Nagios notificaitons and scheduling downtime

keysorsoze · September 29, 2008, 2:35pm

Hi! we currently check roughly 150 devices with around 15 services per device. We usually have instances where we need to power down all devices in the data center and cut to a dr datacenter. During the outage we schedule downtime for each host. However when powering down the host we still get hammered with tons of service notifications. Am I correct to assume that we need to schedule both downtime for the host as well as the services on the host? Can Nagios be configured to say “hey the host is down” don’t perform anymore service checks and don’t send out notifications for a service on a host that is down. Would I need to setup service dependencies? Please advise the best solution. Also if it comes down to having to schedule downtime for the hosts as well as the services what do you recommend for scheduling them in bulk? Service groups? Host groups?

Thanks.

Strides · September 29, 2008, 4:38pm

[blockquote]Am I correct to assume that we need to schedule both downtime for the host as well as the services on the host? Can Nagios be configured to say “hey the host is down” don’t perform anymore service checks and don’t send out notifications for a service on a host that is down.[/blockquote]
…yeah that seems to be the case - if there is a way to make nagios automagically understand the obvious, i.e. that scheduling downtime for a host means that service checks are gonna fail, then I’m yet to find it… !sad
The good news is that you can either use hostgroups and do ‘Schedule downtime for all hosts in this hostgroup’ & ‘Schedule downtime for all services in this hostgroup’ or use servicegroups and use ‘Schedule downtime for all hosts in this servicegroup’ & ‘Schedule downtime for all services in this servicegroup’ - both options are like 2 or 3 clicks of a mouse, so which one you go for is probably going to depend on how “awkward” it will be to implement either…
I’d imagine the hostgroup would be easier to achieve, for instance, if all of your 150 hosts all need to go down at the same time and they are all based on one or a few templates, define the hostgroup somewhere, then just add the hostgroup variable to the template(s) and it’s job done… also, this way if you decide you need to keep 2 or 3 or x hosts monitored, like if they aren’t part of those that go down, then you just modify their hostgroup variables in their respective host objects and put them in a second “non-downtime” group, thus overriding the template entry. Would seem on the face of it to be less typing IMHO…

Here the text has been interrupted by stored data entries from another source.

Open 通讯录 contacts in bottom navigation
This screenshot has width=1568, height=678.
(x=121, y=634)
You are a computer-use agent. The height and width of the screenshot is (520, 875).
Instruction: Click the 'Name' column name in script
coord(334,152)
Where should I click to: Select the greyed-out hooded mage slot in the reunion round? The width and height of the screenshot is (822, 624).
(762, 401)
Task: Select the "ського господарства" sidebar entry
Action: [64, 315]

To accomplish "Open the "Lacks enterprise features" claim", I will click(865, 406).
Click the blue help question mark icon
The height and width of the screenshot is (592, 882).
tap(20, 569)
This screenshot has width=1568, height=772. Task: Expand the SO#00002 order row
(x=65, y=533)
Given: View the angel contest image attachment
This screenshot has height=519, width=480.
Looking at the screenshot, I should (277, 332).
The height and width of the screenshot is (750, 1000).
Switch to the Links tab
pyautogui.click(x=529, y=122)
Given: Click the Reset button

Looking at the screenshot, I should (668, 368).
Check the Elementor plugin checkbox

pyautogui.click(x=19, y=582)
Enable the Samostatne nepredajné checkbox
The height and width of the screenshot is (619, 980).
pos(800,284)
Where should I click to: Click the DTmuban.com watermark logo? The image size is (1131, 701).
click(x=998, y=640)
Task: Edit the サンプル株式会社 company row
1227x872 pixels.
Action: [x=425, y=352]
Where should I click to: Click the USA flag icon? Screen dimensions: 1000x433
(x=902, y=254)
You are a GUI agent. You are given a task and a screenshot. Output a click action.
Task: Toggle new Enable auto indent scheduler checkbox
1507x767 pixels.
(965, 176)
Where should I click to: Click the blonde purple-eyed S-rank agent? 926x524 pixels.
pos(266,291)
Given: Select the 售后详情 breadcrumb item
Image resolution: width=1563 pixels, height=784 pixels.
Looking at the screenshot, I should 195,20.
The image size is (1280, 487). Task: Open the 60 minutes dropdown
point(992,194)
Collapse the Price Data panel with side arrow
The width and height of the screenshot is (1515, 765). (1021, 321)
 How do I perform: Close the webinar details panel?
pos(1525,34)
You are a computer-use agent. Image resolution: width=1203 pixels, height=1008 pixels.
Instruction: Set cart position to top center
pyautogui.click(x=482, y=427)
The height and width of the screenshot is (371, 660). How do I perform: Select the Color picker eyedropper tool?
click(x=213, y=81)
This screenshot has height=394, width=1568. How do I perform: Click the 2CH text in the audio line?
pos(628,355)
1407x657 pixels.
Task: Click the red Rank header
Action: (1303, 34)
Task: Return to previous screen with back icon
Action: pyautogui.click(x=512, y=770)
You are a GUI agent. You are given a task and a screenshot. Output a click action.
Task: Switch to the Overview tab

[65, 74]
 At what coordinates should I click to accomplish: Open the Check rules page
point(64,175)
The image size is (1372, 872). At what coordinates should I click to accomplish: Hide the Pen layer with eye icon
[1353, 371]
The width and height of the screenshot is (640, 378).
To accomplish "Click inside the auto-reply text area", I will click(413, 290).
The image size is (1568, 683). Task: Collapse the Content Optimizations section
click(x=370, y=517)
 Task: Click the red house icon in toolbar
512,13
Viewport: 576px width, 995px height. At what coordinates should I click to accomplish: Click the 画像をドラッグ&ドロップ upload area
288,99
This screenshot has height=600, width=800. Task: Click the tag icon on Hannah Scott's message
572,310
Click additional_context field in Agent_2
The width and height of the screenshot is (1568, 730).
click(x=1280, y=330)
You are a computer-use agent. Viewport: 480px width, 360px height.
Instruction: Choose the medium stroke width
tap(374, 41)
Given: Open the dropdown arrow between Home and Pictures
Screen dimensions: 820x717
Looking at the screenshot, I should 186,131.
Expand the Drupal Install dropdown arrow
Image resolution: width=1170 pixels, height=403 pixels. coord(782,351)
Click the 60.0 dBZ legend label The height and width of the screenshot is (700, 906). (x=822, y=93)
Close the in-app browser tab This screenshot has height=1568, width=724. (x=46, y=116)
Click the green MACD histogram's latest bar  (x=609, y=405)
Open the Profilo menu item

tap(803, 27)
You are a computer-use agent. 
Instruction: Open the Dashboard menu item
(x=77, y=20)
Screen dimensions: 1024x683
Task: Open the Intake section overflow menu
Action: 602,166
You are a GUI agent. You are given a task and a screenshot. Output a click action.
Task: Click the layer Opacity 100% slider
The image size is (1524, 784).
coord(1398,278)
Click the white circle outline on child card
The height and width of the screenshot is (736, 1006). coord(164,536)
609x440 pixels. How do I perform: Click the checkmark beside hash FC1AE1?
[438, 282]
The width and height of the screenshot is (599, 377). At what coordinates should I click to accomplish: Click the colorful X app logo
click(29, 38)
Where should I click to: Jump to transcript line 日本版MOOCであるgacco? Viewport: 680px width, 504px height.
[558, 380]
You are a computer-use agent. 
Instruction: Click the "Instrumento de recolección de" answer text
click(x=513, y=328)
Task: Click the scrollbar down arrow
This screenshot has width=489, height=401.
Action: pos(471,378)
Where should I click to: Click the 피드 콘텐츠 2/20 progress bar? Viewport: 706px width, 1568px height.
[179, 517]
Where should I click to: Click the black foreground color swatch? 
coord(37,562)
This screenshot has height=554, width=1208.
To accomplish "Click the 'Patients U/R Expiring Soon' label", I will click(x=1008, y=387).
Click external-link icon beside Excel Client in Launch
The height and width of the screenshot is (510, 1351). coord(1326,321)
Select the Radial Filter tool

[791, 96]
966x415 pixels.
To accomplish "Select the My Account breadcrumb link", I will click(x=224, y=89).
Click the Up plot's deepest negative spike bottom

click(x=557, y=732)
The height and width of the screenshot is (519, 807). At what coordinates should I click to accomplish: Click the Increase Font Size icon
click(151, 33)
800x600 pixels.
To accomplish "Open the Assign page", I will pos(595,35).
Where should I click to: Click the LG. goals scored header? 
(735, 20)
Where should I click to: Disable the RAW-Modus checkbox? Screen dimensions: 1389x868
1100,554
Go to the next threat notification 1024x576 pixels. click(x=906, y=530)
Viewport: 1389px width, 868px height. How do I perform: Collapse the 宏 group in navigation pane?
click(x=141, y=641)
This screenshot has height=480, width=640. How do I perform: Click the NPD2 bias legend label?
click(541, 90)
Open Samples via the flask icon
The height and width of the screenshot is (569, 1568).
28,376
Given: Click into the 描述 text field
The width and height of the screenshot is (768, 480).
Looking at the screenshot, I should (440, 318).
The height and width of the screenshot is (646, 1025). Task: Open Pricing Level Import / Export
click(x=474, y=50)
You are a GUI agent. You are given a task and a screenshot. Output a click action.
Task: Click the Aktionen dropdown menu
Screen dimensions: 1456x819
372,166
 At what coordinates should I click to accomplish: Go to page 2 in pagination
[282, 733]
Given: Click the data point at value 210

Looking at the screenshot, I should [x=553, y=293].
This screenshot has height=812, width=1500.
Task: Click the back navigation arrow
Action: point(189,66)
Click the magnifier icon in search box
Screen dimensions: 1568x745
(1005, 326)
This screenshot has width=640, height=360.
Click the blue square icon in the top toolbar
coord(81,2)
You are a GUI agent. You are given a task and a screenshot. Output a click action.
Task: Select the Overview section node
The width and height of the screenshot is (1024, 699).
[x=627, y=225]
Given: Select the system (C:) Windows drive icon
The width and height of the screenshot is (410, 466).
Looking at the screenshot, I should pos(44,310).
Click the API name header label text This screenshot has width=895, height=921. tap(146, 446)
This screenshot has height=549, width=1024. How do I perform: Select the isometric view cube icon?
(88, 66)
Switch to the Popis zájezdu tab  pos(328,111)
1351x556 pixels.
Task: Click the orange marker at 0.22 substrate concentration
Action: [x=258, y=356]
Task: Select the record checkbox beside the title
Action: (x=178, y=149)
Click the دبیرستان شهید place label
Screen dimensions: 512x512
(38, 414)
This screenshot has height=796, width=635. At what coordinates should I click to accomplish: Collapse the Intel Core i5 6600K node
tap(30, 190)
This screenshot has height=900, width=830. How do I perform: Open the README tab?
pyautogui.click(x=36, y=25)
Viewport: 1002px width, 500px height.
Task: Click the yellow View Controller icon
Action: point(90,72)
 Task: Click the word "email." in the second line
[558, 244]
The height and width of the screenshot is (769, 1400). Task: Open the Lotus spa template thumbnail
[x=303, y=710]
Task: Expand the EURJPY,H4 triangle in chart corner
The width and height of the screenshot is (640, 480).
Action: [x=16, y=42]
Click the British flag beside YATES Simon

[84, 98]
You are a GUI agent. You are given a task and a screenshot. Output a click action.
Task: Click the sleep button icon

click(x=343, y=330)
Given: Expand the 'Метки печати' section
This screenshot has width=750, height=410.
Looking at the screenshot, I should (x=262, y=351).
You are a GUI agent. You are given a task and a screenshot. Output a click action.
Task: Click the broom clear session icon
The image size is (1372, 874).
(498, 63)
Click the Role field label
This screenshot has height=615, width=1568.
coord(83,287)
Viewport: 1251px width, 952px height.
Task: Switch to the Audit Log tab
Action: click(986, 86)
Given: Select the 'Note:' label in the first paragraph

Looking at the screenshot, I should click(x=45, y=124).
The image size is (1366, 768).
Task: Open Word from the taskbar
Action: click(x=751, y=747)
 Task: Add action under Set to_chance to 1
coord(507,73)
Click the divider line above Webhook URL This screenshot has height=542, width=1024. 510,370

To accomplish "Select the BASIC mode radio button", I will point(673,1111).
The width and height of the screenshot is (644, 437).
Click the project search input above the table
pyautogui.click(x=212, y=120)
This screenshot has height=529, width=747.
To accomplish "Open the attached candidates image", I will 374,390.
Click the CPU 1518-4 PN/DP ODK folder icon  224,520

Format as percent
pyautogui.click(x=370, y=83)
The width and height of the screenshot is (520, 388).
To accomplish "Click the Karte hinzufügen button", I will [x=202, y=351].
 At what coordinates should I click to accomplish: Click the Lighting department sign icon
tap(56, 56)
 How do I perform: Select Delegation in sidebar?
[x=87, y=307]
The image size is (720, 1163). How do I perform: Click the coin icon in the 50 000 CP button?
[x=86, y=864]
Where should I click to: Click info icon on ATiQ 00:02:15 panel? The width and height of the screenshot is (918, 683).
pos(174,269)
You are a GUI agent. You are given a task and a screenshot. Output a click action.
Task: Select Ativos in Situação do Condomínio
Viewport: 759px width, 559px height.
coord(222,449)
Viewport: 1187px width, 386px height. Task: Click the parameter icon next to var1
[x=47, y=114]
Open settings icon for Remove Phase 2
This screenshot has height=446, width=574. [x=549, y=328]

Another option would be to use the “external commands” functionality and make use of a couple of commands that would seem to fit the bill…
SCHEDULE_HOST_DOWNTIME
nagios.org/developerinfo/ext … and_id=118
SCHEDULE_HOST_SVC_DOWNTIME
nagios.org/developerinfo/ext … and_id=122

HTH

/S

keysorsoze · September 29, 2008, 10:38pm

Thanks Strides, your explanations and tips have helped a lot. Looks like I will just write a large shell script with the external commands.